- Directed by: Fulvio Sestito
- Screenplay by: Marc Porterfield; Rob Warren Thomas;
- Story by: Rebecca Berrih; Fulvio Sestito; Rob Warren Thomas;
- Produced by: Rebecca Berrih; Evan Cholfin; Martine Melloul;
- Starring: Ryan Carnes; Jordan Hinson; Claude Duhamel; Martin Sensmeier; Don Stark; Peter Stormare; Dee Wallace;
- Cinematography: Chris Saul
- Edited by: Zach Scott;
- Music by: Don Davis
- Production company: Elysian Fields Entertainment
- Distributed by: RLJE Films
- Release date: September 21, 2018;
- Running time: 82 minutes
- Country: United States
- Language: English

= Beyond the Sky (film) =

2018 American film written and directed by Fulvio Sestito

Beyond the Sky is a 2018 American science fiction film written and directed by Fulvio Sestito in his directorial debut. The film stars Ryan Carnes, Jordan Hinson, Claude Duhamel, Martin Sensmeier, Don Stark, Peter Stormare, and Dee Wallace.
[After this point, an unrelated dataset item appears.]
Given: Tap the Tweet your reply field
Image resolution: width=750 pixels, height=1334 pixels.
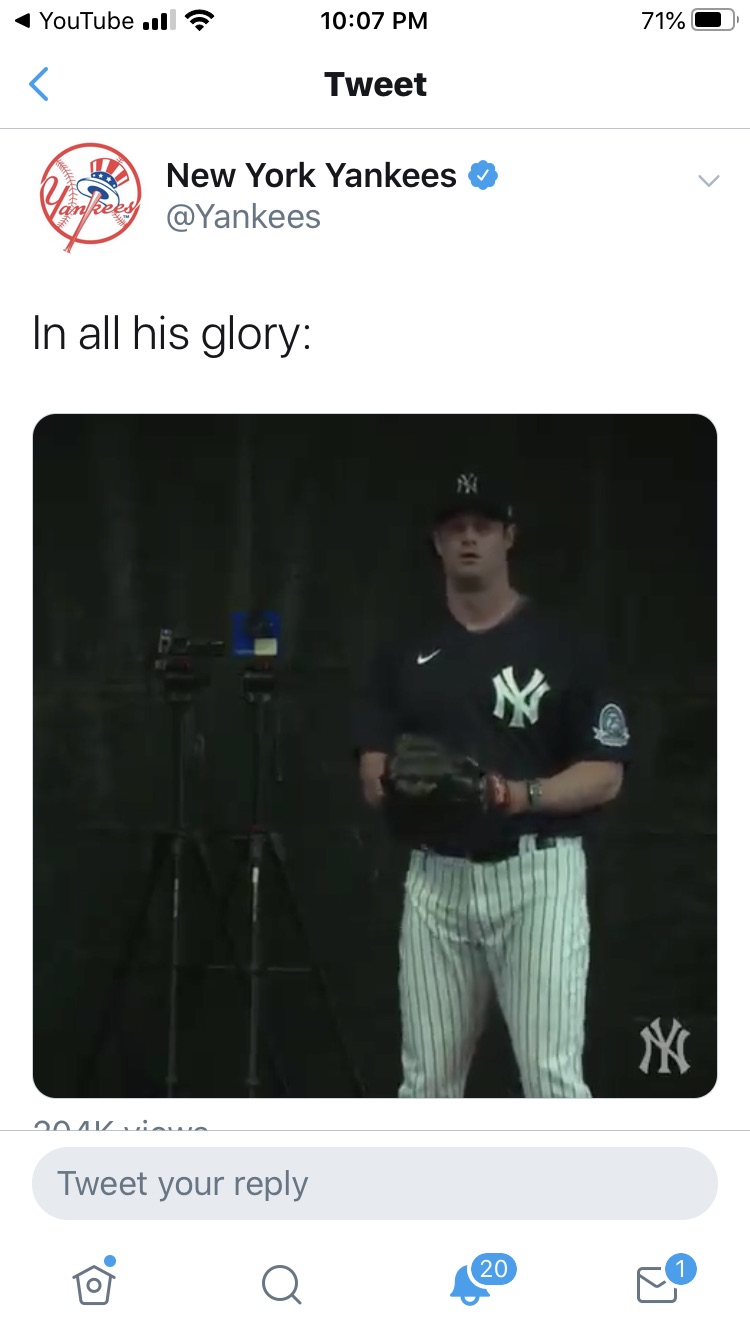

It was acquired by RLJE Films in 2018 and was released on September 21, 2018. The working title was FMS-False Memory Syndrome.

== Plot ==
The film follows a documentary filmmaker and his crew as they seek to expose the lies of alien abductees and their encounter with a young woman whose dark secret leads them to uncover a disturbing truth.

== Cast ==
- Ryan Carnes as Chris Norton
- Jordan Hinson as Emily Reed
- Claude Duhamel as Brent
- Martin Sensmeier as Kyle Blackburn
- Don Stark as Bill Johnson
- Peter Stormare as Peter Norton
- Dee Wallace as Lucille

== Production and release ==
Beyond the Sky is Sestito's debut feature film. Filming was completed in Los Angeles, California and various locations in Arizona and New Mexico.